* _PROBLEM DETAILS_
Please pick up the comment thread about the Steve Harvey game show where it stops and continue writing it.

That said, I religiously watched every episode of this, and even managed to somewhat enjoy the ones with celebs who I loathe. Even with the stupid stuff they put on the board occasionally instead of the real answers. It is indeed great simple Summer entertainment, and probably would (will?) also work for Holiday periods (the old "what do you program for December thing...). Really as long as you have a host with a quick wit (and love or hate Steve Harvey's schtick, he definitely DOES have a quick wit) then the formula works. You can tell Harvey knows all the tricks. Stuff like focusing on one particular Family member per episode as either a consistent target for his mockery, or as a confidante/pet. When exactly to violate the game's premise a bit to make it obvious he knows someone gave an answer that stands no chance of being up there (or is so good it's SURE to be up there). When to push someone for an answer (vs. letting them time out and get buzzed). He's good at this.

What in the hell does a lizard have to do with a cat ?  Why wasn't fish an answer ?

I fully expected Fish too. But afterwards I thought about it and it makes sense. Anyone from Florida would say Lizard pretty quickly. Fish should still be up there in that sample, not totally absent, but Lizard DOES kind of make sense if their random calling around the country to poll people reached a few retirees.

* _COLLECTED DATA_
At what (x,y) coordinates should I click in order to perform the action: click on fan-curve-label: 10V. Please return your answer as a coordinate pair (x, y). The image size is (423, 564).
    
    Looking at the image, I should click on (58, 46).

* _EXERCISE ANSWER_
I like game shows and so I enjoyed this.   Would have preferred Match Game or the cast of ...  but I enjoyed this.  I would watch it next season.

I liked this season, but I couldn't help but wonder why they couldn't get better celebrities? I mean compare this show to Lip Sync Battle or Hollywood Game Night where you are getting oscar/emmy winners and legitimate TV stars, and this show is getting Duck Dynasty people and a second rate celebrity chef. It doesn't make a lot of sense to me. Considering it is on ABC in primetime you would think that ABC/Disney could push some of their stars to show up, kind of as a promotional thing. I am not expecting Robert Downey Jr to show up, but how hard would it be to get someone from Grey's Anatomy or Last Man Standing or Agents of Shield to show up with their family or cast mates? 

I was so hoping Vicki Lawrence would pull a Mama and tell Steve "we are gonna play, damn it!" The Family Feud episode of Mama's Family os one of my favorite and I say that line every time someone can't decide whether they're going to play or pass.

I was getting really annoyed with Mario's comments every time Courtney had a good answer, which was a lot!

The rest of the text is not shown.